J’avais plaidé pour la reconnaissance d’intérêt général du trafic de wagons isolés. Notre collègue, lui, avait souligné la nécessité de déclarer le trafic de wagons isolés d’intérêt général comme première étape nécessaire, mais non suffisante, pour autoriser l’octroi de subventions au secteur du fret, dans la ligne de la jurisprudence Altmark. Une telle déclaration d’intérêt général permettait de ne pas courir le risque de voir des aides publiques qualifiées d’« aides déguisées de l’État ».

Avec la crise du secteur des transports, on assiste à un abandon du wagon isolé avec un report systématique du trafic ferroviaire vers la route.

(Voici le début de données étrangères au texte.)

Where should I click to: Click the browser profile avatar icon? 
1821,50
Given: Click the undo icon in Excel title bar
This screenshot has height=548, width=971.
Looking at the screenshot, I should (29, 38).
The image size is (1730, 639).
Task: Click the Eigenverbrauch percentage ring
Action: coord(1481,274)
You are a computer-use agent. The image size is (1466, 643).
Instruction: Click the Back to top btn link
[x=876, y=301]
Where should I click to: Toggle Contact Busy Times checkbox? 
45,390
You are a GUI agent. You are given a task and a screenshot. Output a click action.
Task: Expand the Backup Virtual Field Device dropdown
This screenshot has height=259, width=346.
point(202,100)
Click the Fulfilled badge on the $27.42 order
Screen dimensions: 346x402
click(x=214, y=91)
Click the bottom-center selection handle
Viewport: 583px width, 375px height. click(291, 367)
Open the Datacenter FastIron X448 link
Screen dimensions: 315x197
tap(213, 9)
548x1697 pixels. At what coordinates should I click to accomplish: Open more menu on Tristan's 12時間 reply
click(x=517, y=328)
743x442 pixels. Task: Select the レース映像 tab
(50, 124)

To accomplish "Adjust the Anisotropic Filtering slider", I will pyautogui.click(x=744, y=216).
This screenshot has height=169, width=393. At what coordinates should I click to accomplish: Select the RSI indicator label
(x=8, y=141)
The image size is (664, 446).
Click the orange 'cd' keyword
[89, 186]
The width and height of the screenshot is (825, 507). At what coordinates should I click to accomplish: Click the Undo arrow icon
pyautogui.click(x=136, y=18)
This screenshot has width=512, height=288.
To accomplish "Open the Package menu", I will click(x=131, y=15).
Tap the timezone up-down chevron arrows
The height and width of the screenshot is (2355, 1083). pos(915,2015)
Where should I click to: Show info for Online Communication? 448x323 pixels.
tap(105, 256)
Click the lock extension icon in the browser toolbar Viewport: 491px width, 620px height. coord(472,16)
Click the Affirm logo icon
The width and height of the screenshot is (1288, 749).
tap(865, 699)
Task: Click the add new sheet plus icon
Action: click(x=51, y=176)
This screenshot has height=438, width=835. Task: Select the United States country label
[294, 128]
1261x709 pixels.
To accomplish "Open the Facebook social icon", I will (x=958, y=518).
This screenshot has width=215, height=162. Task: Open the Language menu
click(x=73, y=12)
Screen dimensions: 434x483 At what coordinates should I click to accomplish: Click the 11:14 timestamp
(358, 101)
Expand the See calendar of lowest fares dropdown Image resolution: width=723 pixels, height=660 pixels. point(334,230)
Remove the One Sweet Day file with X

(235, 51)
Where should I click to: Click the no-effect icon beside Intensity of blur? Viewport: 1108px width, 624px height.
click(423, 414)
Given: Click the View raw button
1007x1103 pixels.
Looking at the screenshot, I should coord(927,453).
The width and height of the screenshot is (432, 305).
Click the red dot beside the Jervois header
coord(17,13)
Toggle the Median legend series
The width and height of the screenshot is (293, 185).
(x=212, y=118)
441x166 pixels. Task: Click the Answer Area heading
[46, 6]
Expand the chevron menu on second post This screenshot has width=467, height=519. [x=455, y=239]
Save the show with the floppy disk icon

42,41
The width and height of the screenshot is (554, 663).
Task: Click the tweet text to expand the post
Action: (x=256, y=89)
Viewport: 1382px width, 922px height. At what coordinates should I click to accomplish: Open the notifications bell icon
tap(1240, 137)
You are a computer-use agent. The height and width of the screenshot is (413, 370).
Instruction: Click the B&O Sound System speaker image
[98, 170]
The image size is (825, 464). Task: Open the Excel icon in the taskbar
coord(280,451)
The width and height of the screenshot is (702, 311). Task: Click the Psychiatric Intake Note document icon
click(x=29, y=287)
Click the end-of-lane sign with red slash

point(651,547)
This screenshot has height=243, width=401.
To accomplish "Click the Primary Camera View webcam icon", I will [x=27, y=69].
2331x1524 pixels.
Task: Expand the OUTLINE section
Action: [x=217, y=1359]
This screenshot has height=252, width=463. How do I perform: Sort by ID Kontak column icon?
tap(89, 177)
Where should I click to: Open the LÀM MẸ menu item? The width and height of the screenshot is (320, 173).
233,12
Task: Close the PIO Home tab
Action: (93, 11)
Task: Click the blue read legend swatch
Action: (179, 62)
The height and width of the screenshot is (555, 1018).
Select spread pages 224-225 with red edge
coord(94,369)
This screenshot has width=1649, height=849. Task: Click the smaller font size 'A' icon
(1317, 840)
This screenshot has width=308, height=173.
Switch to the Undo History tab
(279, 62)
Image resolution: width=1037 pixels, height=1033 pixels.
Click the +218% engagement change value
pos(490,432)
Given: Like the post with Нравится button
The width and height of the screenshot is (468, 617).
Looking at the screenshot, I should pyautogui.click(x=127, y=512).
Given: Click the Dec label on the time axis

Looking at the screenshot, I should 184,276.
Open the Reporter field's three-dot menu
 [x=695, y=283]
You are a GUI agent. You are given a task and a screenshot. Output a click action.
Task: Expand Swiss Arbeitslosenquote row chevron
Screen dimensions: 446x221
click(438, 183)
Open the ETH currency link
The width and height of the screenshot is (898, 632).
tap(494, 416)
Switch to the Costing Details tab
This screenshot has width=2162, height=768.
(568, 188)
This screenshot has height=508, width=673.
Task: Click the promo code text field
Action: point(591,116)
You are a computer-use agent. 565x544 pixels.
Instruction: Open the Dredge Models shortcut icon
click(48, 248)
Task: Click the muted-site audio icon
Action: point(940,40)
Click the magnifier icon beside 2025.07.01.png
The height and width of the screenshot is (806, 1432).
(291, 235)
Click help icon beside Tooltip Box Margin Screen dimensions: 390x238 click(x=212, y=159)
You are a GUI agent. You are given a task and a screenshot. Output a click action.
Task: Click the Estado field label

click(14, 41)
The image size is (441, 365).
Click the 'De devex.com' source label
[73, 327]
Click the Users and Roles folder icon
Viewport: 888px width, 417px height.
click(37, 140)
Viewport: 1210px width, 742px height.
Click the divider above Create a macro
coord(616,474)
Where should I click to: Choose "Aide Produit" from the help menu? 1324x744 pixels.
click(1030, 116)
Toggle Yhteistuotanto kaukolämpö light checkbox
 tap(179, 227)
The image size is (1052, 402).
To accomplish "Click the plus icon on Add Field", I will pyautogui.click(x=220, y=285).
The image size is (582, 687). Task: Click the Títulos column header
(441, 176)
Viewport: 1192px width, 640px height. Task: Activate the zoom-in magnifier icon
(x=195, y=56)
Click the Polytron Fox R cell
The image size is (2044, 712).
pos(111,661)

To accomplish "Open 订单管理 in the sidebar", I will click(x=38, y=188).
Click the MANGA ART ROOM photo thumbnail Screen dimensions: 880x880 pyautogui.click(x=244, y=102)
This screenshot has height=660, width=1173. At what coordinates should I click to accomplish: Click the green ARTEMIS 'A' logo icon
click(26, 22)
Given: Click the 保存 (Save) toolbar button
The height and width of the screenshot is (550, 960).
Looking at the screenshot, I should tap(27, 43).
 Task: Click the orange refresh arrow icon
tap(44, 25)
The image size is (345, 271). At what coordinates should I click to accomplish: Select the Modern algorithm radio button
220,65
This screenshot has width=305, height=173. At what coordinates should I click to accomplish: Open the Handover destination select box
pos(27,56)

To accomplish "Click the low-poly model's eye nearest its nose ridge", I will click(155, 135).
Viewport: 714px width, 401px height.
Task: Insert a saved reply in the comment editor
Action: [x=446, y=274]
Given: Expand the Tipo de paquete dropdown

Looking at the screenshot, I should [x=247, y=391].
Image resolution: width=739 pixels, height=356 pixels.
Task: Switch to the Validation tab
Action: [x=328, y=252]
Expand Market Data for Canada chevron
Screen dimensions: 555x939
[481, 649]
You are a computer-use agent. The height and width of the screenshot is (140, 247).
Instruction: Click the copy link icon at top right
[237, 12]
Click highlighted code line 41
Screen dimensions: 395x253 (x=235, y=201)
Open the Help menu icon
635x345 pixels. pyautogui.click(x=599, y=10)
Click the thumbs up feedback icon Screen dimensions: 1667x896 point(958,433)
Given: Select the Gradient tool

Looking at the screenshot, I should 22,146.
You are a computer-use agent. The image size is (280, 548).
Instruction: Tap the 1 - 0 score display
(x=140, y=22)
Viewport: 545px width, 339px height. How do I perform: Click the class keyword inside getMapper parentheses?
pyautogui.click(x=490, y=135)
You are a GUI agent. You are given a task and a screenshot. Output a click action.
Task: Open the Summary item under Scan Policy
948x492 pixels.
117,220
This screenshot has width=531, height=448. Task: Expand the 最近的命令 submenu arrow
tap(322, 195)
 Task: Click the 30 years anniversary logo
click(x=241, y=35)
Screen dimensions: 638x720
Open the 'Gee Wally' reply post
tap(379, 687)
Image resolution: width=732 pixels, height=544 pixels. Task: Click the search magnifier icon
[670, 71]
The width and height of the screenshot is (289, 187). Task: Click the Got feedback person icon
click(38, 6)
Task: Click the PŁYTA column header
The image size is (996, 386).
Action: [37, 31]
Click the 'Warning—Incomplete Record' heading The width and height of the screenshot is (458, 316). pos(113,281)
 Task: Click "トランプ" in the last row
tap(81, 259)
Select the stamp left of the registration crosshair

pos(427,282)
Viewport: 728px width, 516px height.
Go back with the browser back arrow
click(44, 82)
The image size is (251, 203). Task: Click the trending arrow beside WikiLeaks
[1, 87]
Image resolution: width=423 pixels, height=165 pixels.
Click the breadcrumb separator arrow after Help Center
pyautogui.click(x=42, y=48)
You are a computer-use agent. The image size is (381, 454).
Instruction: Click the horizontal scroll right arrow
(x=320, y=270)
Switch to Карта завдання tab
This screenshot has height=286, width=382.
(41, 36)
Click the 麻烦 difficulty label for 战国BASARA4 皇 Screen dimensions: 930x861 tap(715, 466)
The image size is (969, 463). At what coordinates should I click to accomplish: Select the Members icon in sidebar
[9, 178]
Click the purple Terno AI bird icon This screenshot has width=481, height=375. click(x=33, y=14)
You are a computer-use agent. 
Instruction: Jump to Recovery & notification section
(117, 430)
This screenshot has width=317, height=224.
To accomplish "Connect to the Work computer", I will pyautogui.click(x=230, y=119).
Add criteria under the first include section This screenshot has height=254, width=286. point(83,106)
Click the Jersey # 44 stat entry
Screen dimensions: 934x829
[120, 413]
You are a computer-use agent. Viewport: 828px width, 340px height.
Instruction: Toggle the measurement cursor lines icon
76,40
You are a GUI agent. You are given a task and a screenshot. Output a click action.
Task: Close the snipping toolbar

La décision incompréhensible de suppression par La Poste des TGV postaux – 10 liaisons hebdomadaires supprimées sur 40 ! – conforte cette situation et participe largement à la baisse du trafic ferroviaire de marchandises. Cette baisse de près de 25 % est en contradiction totale avec les orientations du Gouvernement sur le report modal et l’objectif fixé d’augmenter la part modale du routier et du non aérien de 14 % à 25 % à l’échéance 2012.

Lors de cette deuxième lecture, je veux encore une fois attirer votre attention sur la situation particulière du fret ferroviaire, et particulièrement du trafic de wagons isolés.

Comme nous l’avons dit en commission, avec 600 millions d’euros de déficit pour 2009, le fret ferroviaire est structurellement déficitaire, indépendamment de la question de l’organisation du travail dans les entreprises concernées.

Pour réussir, la SNCF doit avoir une réelle volonté de coopération et redimensionner le dispositif de production en vue de le rendre plus performant. C’est la raison pour laquelle elle doit rester engagée sur ces trafics indispensables pour de nombreuses entreprises, car irriguant l’ensemble de notre territoire.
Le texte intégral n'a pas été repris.